The first lesson is not to take THESE :::see photo below::: off of the counter. You're not supposed to do this even if the bag that they were in smelled like something tasty...like a candy bar (or three, but who am I to judge). I guess it also doesn't matter if it was within 2 feet of the counter edge, they're still an OTIS-NO!!! item.
However. If you accidentally DO take them off the counter and the box accidentally DOES fall open, then you're not supposed to EAT them. I don't know why either, but just go with me here. They appear to be cottony-light morsels of goodness, but according to what happened here they are evil cotton monsters. Seriously. I almost had a heart attack when Mom found me, it's a good thing I'm on the leaky-tinkle medicine or it could have been ugly.
She came running out of the bathtub (I won't give you the visual on THAT one), saw the box, saw me, saw the snacks scattered all over the floor and FREAKED. I mean totally freaked, people. She's gotten weirded out when I ate the socks and panties, but boy that was nothing compared to this. All of a sudden she's hysterically screaming about strings wrapping around my insides and cotton explosions in my belly. I admit it, I started to get worried a little bit when I heard the part about the cotton monsters sucking up all my guts.

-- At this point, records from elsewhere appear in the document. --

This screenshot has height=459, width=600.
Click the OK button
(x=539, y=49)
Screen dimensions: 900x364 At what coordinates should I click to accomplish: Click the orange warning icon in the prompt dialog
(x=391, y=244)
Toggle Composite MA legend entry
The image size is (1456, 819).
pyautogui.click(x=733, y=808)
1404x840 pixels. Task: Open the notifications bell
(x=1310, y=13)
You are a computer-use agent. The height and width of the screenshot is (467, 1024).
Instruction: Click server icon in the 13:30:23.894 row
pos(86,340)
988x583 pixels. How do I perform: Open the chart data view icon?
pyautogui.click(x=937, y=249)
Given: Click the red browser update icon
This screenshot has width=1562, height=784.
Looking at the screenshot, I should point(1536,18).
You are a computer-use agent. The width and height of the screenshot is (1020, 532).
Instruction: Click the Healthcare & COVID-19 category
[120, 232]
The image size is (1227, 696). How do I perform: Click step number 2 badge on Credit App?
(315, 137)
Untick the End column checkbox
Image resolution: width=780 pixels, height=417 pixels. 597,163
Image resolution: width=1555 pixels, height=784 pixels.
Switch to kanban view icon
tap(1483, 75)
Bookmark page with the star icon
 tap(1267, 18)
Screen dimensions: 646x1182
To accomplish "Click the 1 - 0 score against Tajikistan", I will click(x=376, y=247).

Next thing I knew she grabbed me in a strangle hold, threw me on the ground all Hulk Hogan like and had stuck this giant funnel down my throat and dumped what had to be two gallons of that nasty foamy peroxide stuff in my tummy. Rulon was standing there laughing and since she couldn't be sure he didn't have a snack with me, she body slammed him on the ground and force fed him that disgusting stuff too. That part was kinda funny, but I started heaving so I couldn't really enjoy the moment.
Next she started crawling all over the floor looking for all the cotton snacks so she could count them but since she was all freaking and stuff forgot to put us out so we started projectile yakking all over the kitchen. She was too busy counting to care though so what did I care if I puked all over the window? She counted seventeen snacks left (what a waste) and I kept spewing until the other three snacks came back up. I'm not good at math, but since she started breathing again I guess that was the rest of the box. Since I swallowed the snacks whole (packaging and all) she's not making me call Dr. Becky to tell her I was bad or go to the ER so they could probably stick something up my butt.
So take my word for it friends, Tampons are not your friends. They're also not snacks...unless you can get away with it.